State aid conditions attached to Alitalia's capital injection present few surprises, other than the insistence on the removal of the carrier's monopoly rights on international routes and a potential loophole which could allow the carrier to circumvent restrictions on capacity expansion.

The European Commission was set to rule in mid-July that holding company IRI could inject L2,750 billion (US$1.8 billion) into Alitalia as state aid, with conditions attached. The amount granted just falls short of Alitalia's original L3,000 billion demand.

The ruling ends months of bargaining by the Italian authorities, which tried to persuade the Commission that the funds should be approved under the market investor principle. The state aid will be released in three tranches, with immediate access to L1,000 billion, another 500 billion lire in May 1998 and 250 billion lire in May 1999. Alitalia has already received L1,000 billion from IRI.

While most of the conditions attached to the aid adhere to the well tried formula applied in previous rulings, one particularly severe condition and one key oversight stand out.

The Commission has put its foot down on Alitalia's monopoly rights on routes outside the European Union, demanding that these be renounced by the end of 1998. But, while the Commission may have adopted a strict stance on route rights, the Achilles heel in an otherwise carefully drawn up plan concerns Alitalia's charter subsidiary, Eurofly.

As none of the state aid conditions apply to Eurofly, Alitalia could lease additional aircraft to the subsidiary to operate scheduled services, thereby bypassing strict capacity growth limitations, says one Italian airline source.

Other conditions oblige Alitalia to sell its 30 per cent stake in Malev - a move that, will delight the Hungarian carrier which has long campaigned to sever all links with its partner; the remaining 5 per cent stake in the engineering firm Alfa Avio; and holdings in a series of regional airports. Alitalia will also be barred from investing in other carriers.

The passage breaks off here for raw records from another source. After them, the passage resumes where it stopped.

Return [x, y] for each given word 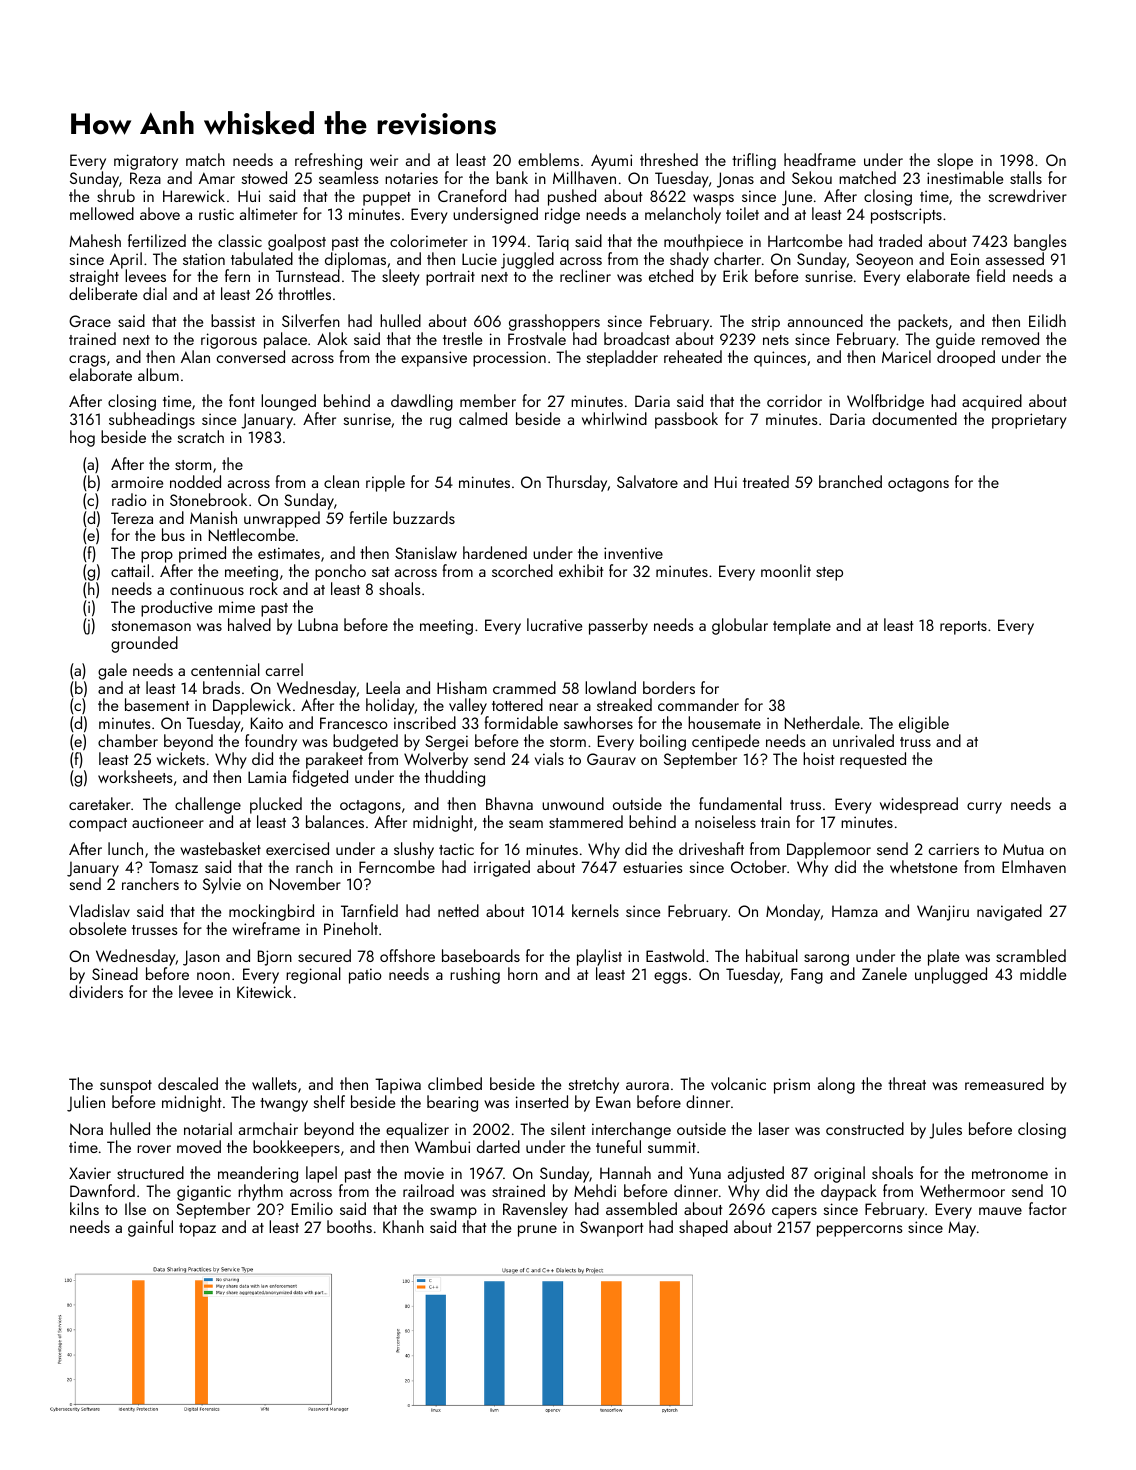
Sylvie [222, 885]
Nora [86, 1129]
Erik [735, 275]
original [839, 1174]
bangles [1040, 242]
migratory [146, 162]
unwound [573, 803]
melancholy [683, 215]
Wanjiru [943, 913]
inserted [542, 1101]
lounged [288, 402]
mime [237, 607]
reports [963, 628]
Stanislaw [426, 552]
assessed [1015, 258]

The Commission will also seek a commitment that cash-strapped Alitalia will limit capacity expansion to 2.7 per cent below overall market growth and not engage in 'downward price leadership' within Europe. Further conditions include cutting 1,212 jobs by 2000 and freezing fleet numbers at 157 aircraft. The carrier had planned to expand the fleet to 172 aircraft.

* The European Court of First Instance made its first ever air transport ruling in June, rejecting Air Inter's application to annul a European Commission decision. The Commission had refused the French airline's request to maintain exclusive rights on routes from Paris to Marseilles and Toulouse after TAT complained it had been refused access to the routes. Air Inter had claimed that it needed a monopoly on those lucrative routes to cross-subsidise unprofitable services.